Lately I’ve been getting a lot of questions and insights from clients and others regarding KPIs (Key Performance Indicators.)

The use of them is nothing new, and I’ve been a big proponent of using them to help measure the business and, more importantly, for individuals to measure their performance.

Question is, “Are you using KLIs to look at your business?”

You probably have not heard of KLIs before, as it’s a term I developed and use as a critical tool in consulting with clients.

KLI stands for Key Leading Indicators.

These are things we need to monitor closely as a means of gauging what changes a business may need to make to either prevent an issue or capitalize on an opportunity.

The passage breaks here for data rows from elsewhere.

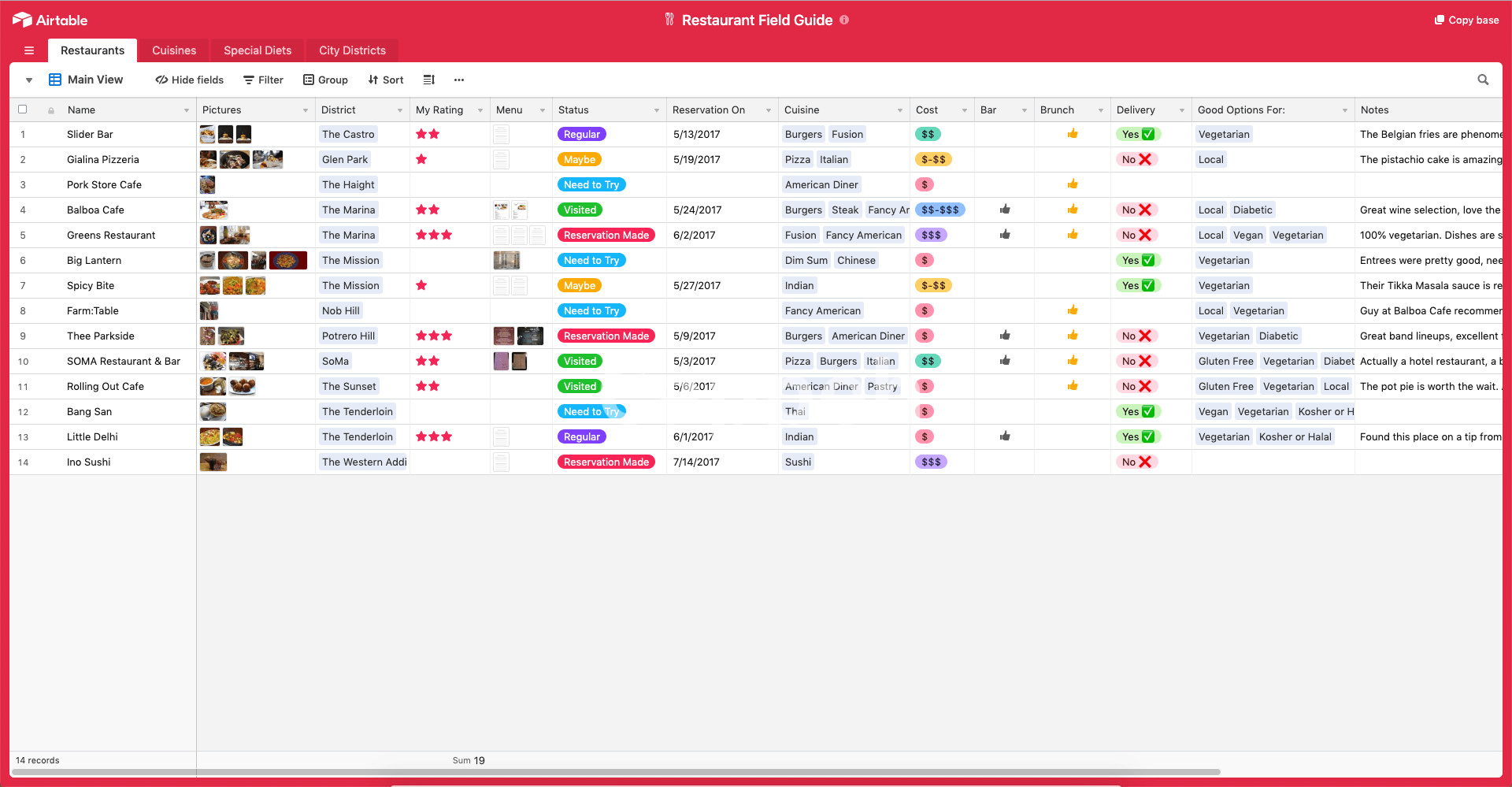Toggle Brunch thumbs-up for Pork Store Cafe
1512x787 pixels.
[x=1073, y=184]
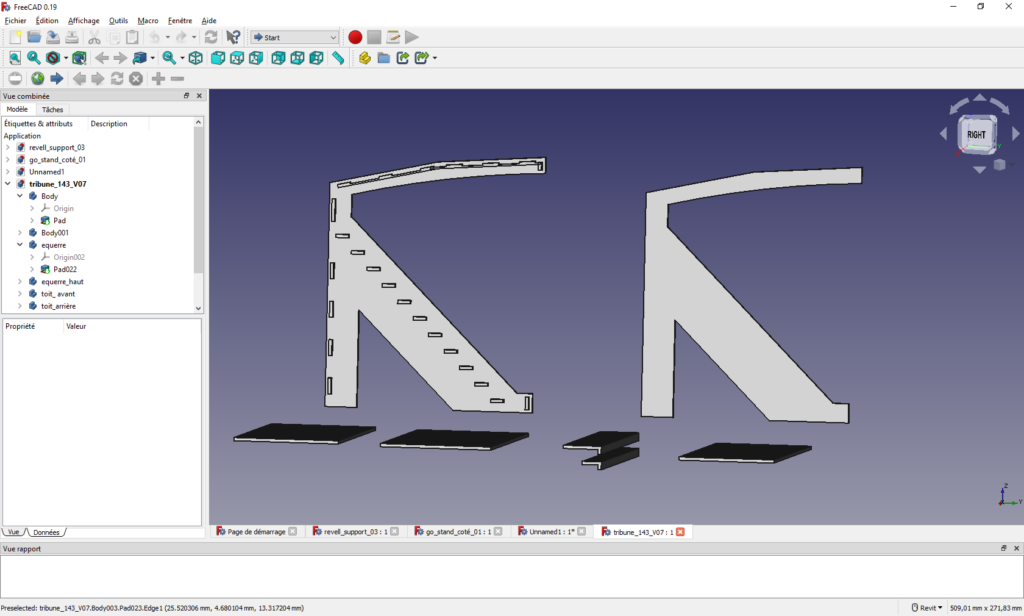This screenshot has height=616, width=1024.
Task: Click the refresh recompute icon
Action: click(x=211, y=37)
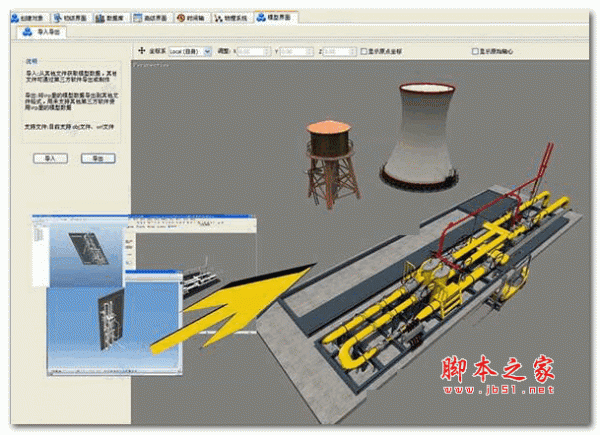
Task: Open the 创建对象 tab
Action: click(x=27, y=18)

Let me give you a few examples, starting at the macro level down to a micro level:

  • If you’re a surface transportation company in the U.S., a leading indicator for you might be ocean tonnage and the trends in what is happening in trans-Pacific shipping.
  • A labor services company is going to want to understand the jobs created numbers and, at the same time, unemployment rates.
  • Software consulting firms may want to monitor closely government regulations being developed and how that might impact needs their clients in the industries they service.
  • A salesperson will want to know how their customers are doing financially and what they see as their competitive threats or opportunities.

The examples above start out macro and wind up micro. Idea is for you to understand the Key Leading Indicators that could help you be more proactive in the marketplace.



Each department, team and individual should have their own set of KLIs.   My perspective is if we were to place as much focus on KLIs as HR departments tend to put on KPIs, we would be positioned much better in the marketplace.

When I discuss this with sales leaders, I’m amazed at first how quickly they say they’re already doing it, but when I push them to show me how they do it and what they’ve learned, I get a far more timid response.

We all would like to think we’re cognizant of what is happening in the marketplace, but the fact is there is a huge gap between what we think we know, what we need to know and, more importantly, what we need to do as a result of what we know.